------ Material to process ------

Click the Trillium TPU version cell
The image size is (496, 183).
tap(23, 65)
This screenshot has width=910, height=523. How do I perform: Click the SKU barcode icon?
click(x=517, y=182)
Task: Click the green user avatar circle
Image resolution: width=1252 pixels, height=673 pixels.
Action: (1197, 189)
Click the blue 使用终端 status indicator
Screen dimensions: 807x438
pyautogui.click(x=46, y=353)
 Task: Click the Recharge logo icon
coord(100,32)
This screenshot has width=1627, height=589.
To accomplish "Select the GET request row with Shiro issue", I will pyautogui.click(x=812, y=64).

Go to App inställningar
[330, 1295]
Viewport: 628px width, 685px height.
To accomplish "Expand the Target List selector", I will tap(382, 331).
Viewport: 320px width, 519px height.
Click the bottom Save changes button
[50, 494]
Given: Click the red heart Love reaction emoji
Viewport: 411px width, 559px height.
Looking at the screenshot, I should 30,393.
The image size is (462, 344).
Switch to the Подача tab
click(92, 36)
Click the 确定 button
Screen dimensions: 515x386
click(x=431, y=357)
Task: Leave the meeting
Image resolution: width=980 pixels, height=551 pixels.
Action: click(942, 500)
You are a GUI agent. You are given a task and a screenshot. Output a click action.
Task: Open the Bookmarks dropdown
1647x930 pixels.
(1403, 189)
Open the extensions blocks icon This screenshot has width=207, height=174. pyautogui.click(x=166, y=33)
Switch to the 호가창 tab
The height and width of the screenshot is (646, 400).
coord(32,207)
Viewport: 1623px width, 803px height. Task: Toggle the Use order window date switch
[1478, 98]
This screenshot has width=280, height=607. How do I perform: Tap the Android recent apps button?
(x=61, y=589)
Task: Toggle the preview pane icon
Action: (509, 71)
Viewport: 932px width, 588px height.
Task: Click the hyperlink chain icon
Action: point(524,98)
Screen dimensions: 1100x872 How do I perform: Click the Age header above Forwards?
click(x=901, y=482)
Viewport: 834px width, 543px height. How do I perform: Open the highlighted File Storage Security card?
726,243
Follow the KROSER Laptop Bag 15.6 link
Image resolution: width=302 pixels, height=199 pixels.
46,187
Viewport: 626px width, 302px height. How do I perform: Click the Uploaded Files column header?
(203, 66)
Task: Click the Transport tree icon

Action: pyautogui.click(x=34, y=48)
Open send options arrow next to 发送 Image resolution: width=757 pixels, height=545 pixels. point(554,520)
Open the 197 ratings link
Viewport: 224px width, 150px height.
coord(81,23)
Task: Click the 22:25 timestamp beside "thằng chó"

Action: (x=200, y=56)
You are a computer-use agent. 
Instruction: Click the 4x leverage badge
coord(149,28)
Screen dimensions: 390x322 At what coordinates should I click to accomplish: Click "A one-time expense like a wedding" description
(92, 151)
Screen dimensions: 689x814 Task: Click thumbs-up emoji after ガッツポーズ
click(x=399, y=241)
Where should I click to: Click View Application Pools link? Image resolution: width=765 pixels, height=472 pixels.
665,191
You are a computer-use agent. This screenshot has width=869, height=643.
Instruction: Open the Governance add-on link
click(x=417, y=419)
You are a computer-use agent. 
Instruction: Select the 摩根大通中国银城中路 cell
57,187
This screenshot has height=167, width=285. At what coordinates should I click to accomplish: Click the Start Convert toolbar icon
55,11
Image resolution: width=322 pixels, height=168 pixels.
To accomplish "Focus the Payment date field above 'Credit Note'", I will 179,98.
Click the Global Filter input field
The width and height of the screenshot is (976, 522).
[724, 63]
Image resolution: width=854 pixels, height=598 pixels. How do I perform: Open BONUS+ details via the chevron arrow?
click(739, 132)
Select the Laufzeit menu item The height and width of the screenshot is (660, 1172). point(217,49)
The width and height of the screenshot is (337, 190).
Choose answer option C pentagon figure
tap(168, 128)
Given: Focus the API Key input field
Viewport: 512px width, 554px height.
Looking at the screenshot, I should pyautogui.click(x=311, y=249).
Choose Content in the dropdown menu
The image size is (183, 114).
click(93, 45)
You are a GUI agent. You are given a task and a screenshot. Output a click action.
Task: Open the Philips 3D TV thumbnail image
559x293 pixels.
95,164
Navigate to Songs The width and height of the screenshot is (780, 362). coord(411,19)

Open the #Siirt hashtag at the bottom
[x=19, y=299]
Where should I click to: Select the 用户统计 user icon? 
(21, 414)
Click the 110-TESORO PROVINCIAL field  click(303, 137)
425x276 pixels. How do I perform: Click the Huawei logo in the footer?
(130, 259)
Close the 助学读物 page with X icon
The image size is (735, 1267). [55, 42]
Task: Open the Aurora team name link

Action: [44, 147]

------

Repeat each of the entries above precisely as given.

## Answer for the task
Click the Trillium TPU version cell
The image size is (496, 183).
tap(23, 65)
This screenshot has width=910, height=523. How do I perform: Click the SKU barcode icon?
click(x=517, y=182)
Task: Click the green user avatar circle
Image resolution: width=1252 pixels, height=673 pixels.
Action: (1197, 189)
Click the blue 使用终端 status indicator
Screen dimensions: 807x438
pyautogui.click(x=46, y=353)
 Task: Click the Recharge logo icon
coord(100,32)
This screenshot has width=1627, height=589.
To accomplish "Select the GET request row with Shiro issue", I will pyautogui.click(x=812, y=64).

Go to App inställningar
[330, 1295]
Viewport: 628px width, 685px height.
To accomplish "Expand the Target List selector", I will tap(382, 331).
Viewport: 320px width, 519px height.
Click the bottom Save changes button
[50, 494]
Given: Click the red heart Love reaction emoji
Viewport: 411px width, 559px height.
Looking at the screenshot, I should 30,393.
The image size is (462, 344).
Switch to the Подача tab
click(92, 36)
Click the 确定 button
Screen dimensions: 515x386
click(x=431, y=357)
Task: Leave the meeting
Image resolution: width=980 pixels, height=551 pixels.
Action: click(942, 500)
You are a GUI agent. You are given a task and a screenshot. Output a click action.
Task: Open the Bookmarks dropdown
1647x930 pixels.
(1403, 189)
Open the extensions blocks icon This screenshot has width=207, height=174. pyautogui.click(x=166, y=33)
Switch to the 호가창 tab
The height and width of the screenshot is (646, 400).
coord(32,207)
Viewport: 1623px width, 803px height. Task: Toggle the Use order window date switch
[1478, 98]
This screenshot has width=280, height=607. How do I perform: Tap the Android recent apps button?
(x=61, y=589)
Task: Toggle the preview pane icon
Action: (509, 71)
Viewport: 932px width, 588px height.
Task: Click the hyperlink chain icon
Action: point(524,98)
Screen dimensions: 1100x872 How do I perform: Click the Age header above Forwards?
click(x=901, y=482)
Viewport: 834px width, 543px height. How do I perform: Open the highlighted File Storage Security card?
726,243
Follow the KROSER Laptop Bag 15.6 link
Image resolution: width=302 pixels, height=199 pixels.
46,187
Viewport: 626px width, 302px height. How do I perform: Click the Uploaded Files column header?
(203, 66)
Task: Click the Transport tree icon

Action: pyautogui.click(x=34, y=48)
Open send options arrow next to 发送 Image resolution: width=757 pixels, height=545 pixels. point(554,520)
Open the 197 ratings link
Viewport: 224px width, 150px height.
coord(81,23)
Task: Click the 22:25 timestamp beside "thằng chó"

Action: (x=200, y=56)
You are a computer-use agent. 
Instruction: Click the 4x leverage badge
coord(149,28)
Screen dimensions: 390x322 At what coordinates should I click to accomplish: Click "A one-time expense like a wedding" description
(92, 151)
Screen dimensions: 689x814 Task: Click thumbs-up emoji after ガッツポーズ
click(x=399, y=241)
Where should I click to: Click View Application Pools link? Image resolution: width=765 pixels, height=472 pixels.
665,191
You are a computer-use agent. This screenshot has width=869, height=643.
Instruction: Open the Governance add-on link
click(x=417, y=419)
You are a computer-use agent. 
Instruction: Select the 摩根大通中国银城中路 cell
57,187
This screenshot has height=167, width=285. At what coordinates should I click to accomplish: Click the Start Convert toolbar icon
55,11
Image resolution: width=322 pixels, height=168 pixels.
To accomplish "Focus the Payment date field above 'Credit Note'", I will 179,98.
Click the Global Filter input field
The width and height of the screenshot is (976, 522).
[724, 63]
Image resolution: width=854 pixels, height=598 pixels. How do I perform: Open BONUS+ details via the chevron arrow?
click(739, 132)
Select the Laufzeit menu item The height and width of the screenshot is (660, 1172). point(217,49)
The width and height of the screenshot is (337, 190).
Choose answer option C pentagon figure
tap(168, 128)
Given: Focus the API Key input field
Viewport: 512px width, 554px height.
Looking at the screenshot, I should pyautogui.click(x=311, y=249).
Choose Content in the dropdown menu
The image size is (183, 114).
click(93, 45)
You are a GUI agent. You are given a task and a screenshot. Output a click action.
Task: Open the Philips 3D TV thumbnail image
559x293 pixels.
95,164
Navigate to Songs The width and height of the screenshot is (780, 362). coord(411,19)

Open the #Siirt hashtag at the bottom
[x=19, y=299]
Where should I click to: Select the 用户统计 user icon? 
(21, 414)
Click the 110-TESORO PROVINCIAL field  click(303, 137)
425x276 pixels. How do I perform: Click the Huawei logo in the footer?
(130, 259)
Close the 助学读物 page with X icon
The image size is (735, 1267). [55, 42]
Task: Open the Aurora team name link

Action: [44, 147]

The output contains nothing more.